:: PROBLEM STATEMENT ::
List each line of the data that holds the word "checkbox".

:: Stored data ::
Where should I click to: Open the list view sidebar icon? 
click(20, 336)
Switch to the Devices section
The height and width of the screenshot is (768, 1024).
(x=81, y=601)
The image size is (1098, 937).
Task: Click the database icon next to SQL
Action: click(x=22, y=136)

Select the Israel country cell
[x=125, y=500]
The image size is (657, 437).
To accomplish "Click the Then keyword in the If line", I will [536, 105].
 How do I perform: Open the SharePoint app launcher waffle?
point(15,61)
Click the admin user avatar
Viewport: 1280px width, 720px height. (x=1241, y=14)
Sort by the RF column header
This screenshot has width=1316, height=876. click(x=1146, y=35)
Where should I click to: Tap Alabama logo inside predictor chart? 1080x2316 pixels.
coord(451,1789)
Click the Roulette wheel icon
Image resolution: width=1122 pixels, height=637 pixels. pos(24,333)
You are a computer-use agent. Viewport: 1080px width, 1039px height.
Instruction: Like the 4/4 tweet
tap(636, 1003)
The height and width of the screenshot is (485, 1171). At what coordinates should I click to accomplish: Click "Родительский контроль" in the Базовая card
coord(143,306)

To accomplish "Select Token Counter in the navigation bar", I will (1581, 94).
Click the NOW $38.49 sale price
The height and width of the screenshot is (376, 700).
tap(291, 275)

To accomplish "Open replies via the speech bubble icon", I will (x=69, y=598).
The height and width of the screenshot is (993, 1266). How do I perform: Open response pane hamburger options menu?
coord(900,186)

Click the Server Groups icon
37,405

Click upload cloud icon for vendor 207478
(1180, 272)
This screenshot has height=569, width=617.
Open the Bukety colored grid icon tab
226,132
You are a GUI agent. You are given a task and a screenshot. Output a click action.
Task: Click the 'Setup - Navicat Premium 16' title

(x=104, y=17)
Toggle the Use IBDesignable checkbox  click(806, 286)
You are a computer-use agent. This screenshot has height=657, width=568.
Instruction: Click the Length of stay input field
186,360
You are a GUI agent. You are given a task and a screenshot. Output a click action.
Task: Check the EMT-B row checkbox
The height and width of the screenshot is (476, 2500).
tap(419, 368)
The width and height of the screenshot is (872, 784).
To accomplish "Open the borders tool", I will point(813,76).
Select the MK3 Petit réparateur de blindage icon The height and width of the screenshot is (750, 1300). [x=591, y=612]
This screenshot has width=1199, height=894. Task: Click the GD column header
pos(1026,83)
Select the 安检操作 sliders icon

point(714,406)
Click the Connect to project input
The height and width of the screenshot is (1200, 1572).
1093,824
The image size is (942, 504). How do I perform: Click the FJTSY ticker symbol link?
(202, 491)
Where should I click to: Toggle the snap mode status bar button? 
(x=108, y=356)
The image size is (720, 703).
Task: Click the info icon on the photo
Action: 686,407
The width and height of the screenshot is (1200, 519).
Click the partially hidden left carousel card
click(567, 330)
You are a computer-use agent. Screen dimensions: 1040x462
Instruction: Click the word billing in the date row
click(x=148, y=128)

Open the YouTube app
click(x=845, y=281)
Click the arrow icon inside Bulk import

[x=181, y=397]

:: EXPECTED ANSWER ::
Toggle the Use IBDesignable checkbox  click(806, 286)
Task: Check the EMT-B row checkbox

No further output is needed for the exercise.